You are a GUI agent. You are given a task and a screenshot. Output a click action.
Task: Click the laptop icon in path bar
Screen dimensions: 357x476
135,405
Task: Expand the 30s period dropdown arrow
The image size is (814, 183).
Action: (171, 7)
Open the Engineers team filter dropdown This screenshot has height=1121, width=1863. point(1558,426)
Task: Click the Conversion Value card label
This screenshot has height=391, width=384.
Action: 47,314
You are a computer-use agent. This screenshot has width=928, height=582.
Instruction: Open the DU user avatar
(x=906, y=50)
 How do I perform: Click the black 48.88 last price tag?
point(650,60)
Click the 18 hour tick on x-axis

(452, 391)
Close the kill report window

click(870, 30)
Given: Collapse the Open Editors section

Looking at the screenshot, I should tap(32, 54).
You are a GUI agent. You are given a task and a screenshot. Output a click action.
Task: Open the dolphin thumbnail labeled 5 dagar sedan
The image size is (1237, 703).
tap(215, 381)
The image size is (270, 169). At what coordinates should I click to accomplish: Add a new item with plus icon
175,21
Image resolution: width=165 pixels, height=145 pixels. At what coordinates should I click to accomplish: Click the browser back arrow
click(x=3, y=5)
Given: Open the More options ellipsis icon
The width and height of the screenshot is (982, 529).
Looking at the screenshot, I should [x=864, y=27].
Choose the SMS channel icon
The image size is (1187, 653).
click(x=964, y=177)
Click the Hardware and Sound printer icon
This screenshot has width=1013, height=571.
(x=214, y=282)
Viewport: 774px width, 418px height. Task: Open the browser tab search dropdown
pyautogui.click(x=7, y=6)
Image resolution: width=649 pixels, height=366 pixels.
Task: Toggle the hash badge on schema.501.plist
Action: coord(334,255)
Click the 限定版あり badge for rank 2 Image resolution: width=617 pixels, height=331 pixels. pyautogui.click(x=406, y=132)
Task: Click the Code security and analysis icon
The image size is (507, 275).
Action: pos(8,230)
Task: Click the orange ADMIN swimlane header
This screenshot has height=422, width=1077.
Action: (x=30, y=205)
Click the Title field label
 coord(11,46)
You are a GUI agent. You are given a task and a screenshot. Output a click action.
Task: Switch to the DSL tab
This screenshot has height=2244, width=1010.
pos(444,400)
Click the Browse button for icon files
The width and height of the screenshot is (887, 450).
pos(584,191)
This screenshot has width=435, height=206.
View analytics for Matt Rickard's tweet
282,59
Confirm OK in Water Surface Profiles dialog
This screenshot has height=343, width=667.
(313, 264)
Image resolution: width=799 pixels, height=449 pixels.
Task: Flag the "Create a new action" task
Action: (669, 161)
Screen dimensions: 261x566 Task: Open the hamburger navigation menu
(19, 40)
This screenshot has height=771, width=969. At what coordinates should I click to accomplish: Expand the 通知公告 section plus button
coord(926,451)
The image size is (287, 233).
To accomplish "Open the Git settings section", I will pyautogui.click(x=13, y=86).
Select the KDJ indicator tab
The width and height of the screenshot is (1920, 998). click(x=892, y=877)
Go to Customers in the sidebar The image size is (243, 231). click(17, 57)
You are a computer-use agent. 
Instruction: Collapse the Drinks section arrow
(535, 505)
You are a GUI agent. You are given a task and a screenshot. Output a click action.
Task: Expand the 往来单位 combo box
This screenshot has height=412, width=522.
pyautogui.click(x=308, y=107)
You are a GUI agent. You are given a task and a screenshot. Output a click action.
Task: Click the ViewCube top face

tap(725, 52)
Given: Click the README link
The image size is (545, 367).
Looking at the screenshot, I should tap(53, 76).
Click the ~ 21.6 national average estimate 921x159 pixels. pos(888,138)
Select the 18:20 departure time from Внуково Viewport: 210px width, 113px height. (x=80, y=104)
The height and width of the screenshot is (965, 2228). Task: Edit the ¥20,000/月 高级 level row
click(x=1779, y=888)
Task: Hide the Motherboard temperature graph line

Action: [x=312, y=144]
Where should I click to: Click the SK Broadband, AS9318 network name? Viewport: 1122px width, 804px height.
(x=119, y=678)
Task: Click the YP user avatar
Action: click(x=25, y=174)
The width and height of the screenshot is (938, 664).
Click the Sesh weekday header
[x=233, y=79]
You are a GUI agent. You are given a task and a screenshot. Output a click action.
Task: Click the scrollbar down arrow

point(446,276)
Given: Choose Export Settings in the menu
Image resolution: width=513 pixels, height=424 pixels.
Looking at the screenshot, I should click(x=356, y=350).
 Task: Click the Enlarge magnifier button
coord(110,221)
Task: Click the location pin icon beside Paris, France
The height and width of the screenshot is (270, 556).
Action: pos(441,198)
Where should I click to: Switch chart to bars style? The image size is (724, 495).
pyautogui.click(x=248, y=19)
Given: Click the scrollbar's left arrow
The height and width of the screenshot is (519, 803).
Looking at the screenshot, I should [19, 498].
────────────────────
• Exercise aim
Reproduce the material above word for word, from its first line through the line containing "Click the 限定版あり", with both of those lines included.

• Written solution
You are a GUI agent. You are given a task and a screenshot. Output a click action.
Task: Click the laptop icon in path bar
Screen dimensions: 357x476
135,405
Task: Expand the 30s period dropdown arrow
The image size is (814, 183).
Action: (171, 7)
Open the Engineers team filter dropdown This screenshot has height=1121, width=1863. point(1558,426)
Task: Click the Conversion Value card label
This screenshot has height=391, width=384.
Action: 47,314
You are a computer-use agent. This screenshot has width=928, height=582.
Instruction: Open the DU user avatar
(x=906, y=50)
 How do I perform: Click the black 48.88 last price tag?
point(650,60)
Click the 18 hour tick on x-axis

(452, 391)
Close the kill report window

click(870, 30)
Given: Collapse the Open Editors section

Looking at the screenshot, I should tap(32, 54).
You are a GUI agent. You are given a task and a screenshot. Output a click action.
Task: Open the dolphin thumbnail labeled 5 dagar sedan
The image size is (1237, 703).
tap(215, 381)
The image size is (270, 169). At what coordinates should I click to accomplish: Add a new item with plus icon
175,21
Image resolution: width=165 pixels, height=145 pixels. At what coordinates should I click to accomplish: Click the browser back arrow
click(x=3, y=5)
Given: Open the More options ellipsis icon
The width and height of the screenshot is (982, 529).
Looking at the screenshot, I should [x=864, y=27].
Choose the SMS channel icon
The image size is (1187, 653).
click(x=964, y=177)
Click the Hardware and Sound printer icon
This screenshot has width=1013, height=571.
(x=214, y=282)
Viewport: 774px width, 418px height. Task: Open the browser tab search dropdown
pyautogui.click(x=7, y=6)
Image resolution: width=649 pixels, height=366 pixels.
Task: Toggle the hash badge on schema.501.plist
Action: coord(334,255)
Click the 限定版あり badge for rank 2 Image resolution: width=617 pixels, height=331 pixels. pyautogui.click(x=406, y=132)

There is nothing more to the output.